Fulbeck and I are far from the first mixed-race people to identify with Spock. Indeed, this recognition of our own multiracial selves in Nimoy’s character dates back to the original series’s airing in the 1960s. In 1968, the teen pop culture magazine FaVE! published a letter from a young girl, addressed to Spock, who saw parallels between the character and her own situation.
“I know that you are half Vulcan and half human and you have suffered because of this,” she wrote. “My mother is Negro and my father is white and I am told this makes me a half-breed…. The Negroes don’t like me because I don’t look like them. The white kids don’t like me because I don’t exactly look like one of them either.”
Nimoy became aware of the letter and wrote one in reply for the same magazine, offering words of comfort and affirming Spock as a multiracial role model.
“Spock learned he could save himself from letting prejudice get him down,” Nimoy wrote. “He could do this by really understanding himself and knowing his own value as a person. He found he was equal to anyone who might try to put him down — equal in his own unique way…You can do this too, if you realize the difference between popularity and true greatness.”
In a segment on the NPR show All Things Considered memorializing Nimoy following his death in 2015, host Arun Rath, who is of Anglo-Indian descent, explained the identification he felt with Spock as a child.
“Spock was the first biracial character I’d ever encountered in popular culture.
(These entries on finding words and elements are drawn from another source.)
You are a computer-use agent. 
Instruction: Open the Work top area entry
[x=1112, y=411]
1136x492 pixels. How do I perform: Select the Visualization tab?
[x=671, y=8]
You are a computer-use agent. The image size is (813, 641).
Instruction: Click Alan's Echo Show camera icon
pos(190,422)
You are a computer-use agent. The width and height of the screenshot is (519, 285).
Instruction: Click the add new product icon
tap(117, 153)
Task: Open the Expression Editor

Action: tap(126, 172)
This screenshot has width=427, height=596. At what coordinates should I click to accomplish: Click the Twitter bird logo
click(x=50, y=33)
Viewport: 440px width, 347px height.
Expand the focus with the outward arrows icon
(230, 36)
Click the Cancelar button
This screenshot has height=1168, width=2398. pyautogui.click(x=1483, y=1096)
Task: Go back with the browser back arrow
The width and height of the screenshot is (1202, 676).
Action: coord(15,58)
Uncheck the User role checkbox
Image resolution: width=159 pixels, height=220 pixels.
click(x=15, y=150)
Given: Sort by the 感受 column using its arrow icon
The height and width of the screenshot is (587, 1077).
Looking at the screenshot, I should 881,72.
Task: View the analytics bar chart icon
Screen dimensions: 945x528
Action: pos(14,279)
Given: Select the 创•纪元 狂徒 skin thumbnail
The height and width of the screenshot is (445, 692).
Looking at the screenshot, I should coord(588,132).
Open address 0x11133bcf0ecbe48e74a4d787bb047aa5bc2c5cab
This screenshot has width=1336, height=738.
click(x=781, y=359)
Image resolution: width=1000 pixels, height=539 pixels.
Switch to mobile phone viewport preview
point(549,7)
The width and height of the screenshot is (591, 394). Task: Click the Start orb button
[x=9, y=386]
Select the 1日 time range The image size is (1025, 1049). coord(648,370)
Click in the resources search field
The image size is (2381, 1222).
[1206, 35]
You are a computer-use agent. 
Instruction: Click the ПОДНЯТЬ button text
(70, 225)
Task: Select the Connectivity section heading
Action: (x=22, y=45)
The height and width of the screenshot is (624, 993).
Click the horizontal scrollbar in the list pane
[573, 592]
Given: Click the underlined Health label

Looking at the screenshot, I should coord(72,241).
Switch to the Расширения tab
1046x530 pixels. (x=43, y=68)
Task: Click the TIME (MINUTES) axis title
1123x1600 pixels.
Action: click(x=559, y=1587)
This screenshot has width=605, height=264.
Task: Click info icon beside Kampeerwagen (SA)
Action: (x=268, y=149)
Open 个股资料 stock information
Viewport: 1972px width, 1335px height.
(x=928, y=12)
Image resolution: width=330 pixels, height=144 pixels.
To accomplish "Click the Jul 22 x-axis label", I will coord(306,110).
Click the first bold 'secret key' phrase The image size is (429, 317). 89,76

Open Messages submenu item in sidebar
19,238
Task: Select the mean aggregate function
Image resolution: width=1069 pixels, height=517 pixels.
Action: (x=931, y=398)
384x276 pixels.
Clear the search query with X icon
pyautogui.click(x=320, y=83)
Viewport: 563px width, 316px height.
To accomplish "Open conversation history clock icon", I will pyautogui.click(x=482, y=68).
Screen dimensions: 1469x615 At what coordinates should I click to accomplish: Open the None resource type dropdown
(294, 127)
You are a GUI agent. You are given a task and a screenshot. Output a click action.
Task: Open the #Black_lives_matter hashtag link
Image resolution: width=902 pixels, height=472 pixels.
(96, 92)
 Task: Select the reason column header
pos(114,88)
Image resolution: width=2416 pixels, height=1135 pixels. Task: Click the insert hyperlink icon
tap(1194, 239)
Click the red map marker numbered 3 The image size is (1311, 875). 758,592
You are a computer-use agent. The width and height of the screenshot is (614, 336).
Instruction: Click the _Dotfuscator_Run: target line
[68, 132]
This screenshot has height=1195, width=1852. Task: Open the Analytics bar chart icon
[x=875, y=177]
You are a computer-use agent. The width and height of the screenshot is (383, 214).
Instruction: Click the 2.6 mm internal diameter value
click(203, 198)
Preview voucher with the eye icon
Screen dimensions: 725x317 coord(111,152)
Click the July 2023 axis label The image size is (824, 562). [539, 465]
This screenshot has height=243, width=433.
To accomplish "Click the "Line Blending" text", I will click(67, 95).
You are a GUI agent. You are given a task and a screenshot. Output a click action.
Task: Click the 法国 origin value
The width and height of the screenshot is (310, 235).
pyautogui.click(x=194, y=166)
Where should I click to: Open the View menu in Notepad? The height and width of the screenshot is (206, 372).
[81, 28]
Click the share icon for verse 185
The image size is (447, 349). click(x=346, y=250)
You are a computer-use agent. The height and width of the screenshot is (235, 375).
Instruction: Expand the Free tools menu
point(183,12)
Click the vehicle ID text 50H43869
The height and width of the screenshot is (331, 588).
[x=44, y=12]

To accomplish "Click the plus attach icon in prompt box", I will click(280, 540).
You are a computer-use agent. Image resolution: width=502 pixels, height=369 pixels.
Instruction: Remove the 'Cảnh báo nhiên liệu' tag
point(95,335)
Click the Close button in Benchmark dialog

And so weird as it may sound, Spock was a role model for me,” Rath said. “Watching him as a kid, I knew he understood the weird, wonderful, and awkward space mixed-race, mixed-culture individuals inhabit. I promised myself long ago that if I ever met or interviewed Mr. Nimoy, I would thank him for what that meant to me as a boy.”
Writing for NPR’s Code Switch in a 2015 piece on Spock’s legacy also written after Nimoy’s death, Steve Haruch wrote that he, too, identified with Spock. Although Haruch, a Korean adoptee, is not mixed-race himself, he nonetheless connected to Spock’s embodiment of a multicultural upbringing. While, obviously, they cannot be conflated, I’ve also found in my personal life that mixed-race Asians, myself included, often have very similar sentiments and experiences to Asian adoptees.
“Spock was Otherness personified — and dignified,” Haruch wrote.
That last aspect, Spock’s steadfast cool and dignity, his quiet confidence in his capabilities and refusal to bend to what others think, is central to why he was so important to me, Fulbeck, Rath, Haruch, the girl in FaVE!, and so many others. While obviously transposed to a fictional setting, Spock’s tribulations deeply resemble those of many real-world multiracial individuals. Throughout my life, whenever I’ve felt down or that I didn’t belong, as silly as it might sound, I’ve looked to Spock. In him, I saw myself: a tall, skinny, black-haired guy, a mix of Jewish and Asian cultures, and above all, someone proud of his heritage, refusing to be denigrated or have the terms of his identity dictated by anyone else. To all my fellow Vulcan half-breeds, as Spock might say, live long and prosper.